This is the word of the Lord.

“All people are like grass, and all their glory is like the flowers of the field; the grass withers and the flowers fall, but the word of the Lord endures forever.” [1 Peter 1:24-25]

Let’s pray …

Lord, let the words of my mouth

and the meditation of all of our hearts

be acceptable in your sight, O Lord,

our rock and our redeemer. Amen.

[Based on Psalm 19:14]

 

Our text this morning tells us about the second sign that John records in his Gospel: the healing of the official’s son.

And to appreciate what’s going on here, we have to remember what came before it.

As we mentioned, Jesus is leaving Samaria after a very successful time of ministry there. He stayed in the town for two days, and John writes that “many” there believed that Jesus was the Savior of the world. But John, interestingly, does not record that Jesus did any miracles there. Instead, we read in verse 41 that in Samaria they believed in Jesus “because of his word.”

And after that, Jesus leaves Samaria for Galilee.

As he does, we are warned right off the bat that Jesus will not get the same reception in Galilee. Jesus himself warns that “a prophet has no honor in his hometown” and so we are told to expect that things will not go as well in Galilee as they did in Samaria.

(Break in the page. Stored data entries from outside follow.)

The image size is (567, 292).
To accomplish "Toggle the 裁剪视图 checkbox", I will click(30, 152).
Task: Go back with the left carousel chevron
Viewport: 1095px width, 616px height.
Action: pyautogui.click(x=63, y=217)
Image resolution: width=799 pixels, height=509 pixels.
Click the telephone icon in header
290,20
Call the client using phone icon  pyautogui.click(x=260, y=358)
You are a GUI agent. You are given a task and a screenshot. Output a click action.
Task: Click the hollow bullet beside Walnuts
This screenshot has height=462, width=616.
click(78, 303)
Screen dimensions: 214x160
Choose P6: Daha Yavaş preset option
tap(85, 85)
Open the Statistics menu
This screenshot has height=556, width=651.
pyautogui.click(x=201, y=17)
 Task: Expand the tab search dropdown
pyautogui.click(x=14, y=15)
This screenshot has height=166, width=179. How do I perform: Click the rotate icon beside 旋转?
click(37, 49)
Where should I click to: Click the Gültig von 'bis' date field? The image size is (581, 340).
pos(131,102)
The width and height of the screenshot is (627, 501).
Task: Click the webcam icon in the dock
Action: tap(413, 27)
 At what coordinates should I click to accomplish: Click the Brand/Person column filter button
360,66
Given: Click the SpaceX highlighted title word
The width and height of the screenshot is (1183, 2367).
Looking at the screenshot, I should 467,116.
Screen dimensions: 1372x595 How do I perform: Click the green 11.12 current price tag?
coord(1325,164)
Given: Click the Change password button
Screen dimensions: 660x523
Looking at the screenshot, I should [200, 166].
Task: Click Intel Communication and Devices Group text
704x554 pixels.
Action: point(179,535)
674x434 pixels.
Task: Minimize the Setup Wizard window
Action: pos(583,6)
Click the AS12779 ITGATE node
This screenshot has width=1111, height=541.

And we read in verse forty-five that Jesus came to Galilee and was welcomed by the people because they had seen what he did in the temple at the Jerusalem feast. In other words, they knew he was someone of note at that point. They had seen him challenge the status quo at the temple. And recognizing his status in that way, they welcomed him. But verse 44 has warned us that they didn’t really see him as they should.

And from this point, to get at what this text has to say to us, it’s probably best for us to, in some sense, put ourselves in the narrative. It’s probably best for us to think of the official who is introduced in verse forty-six, and how his situation and his decisions relate to us.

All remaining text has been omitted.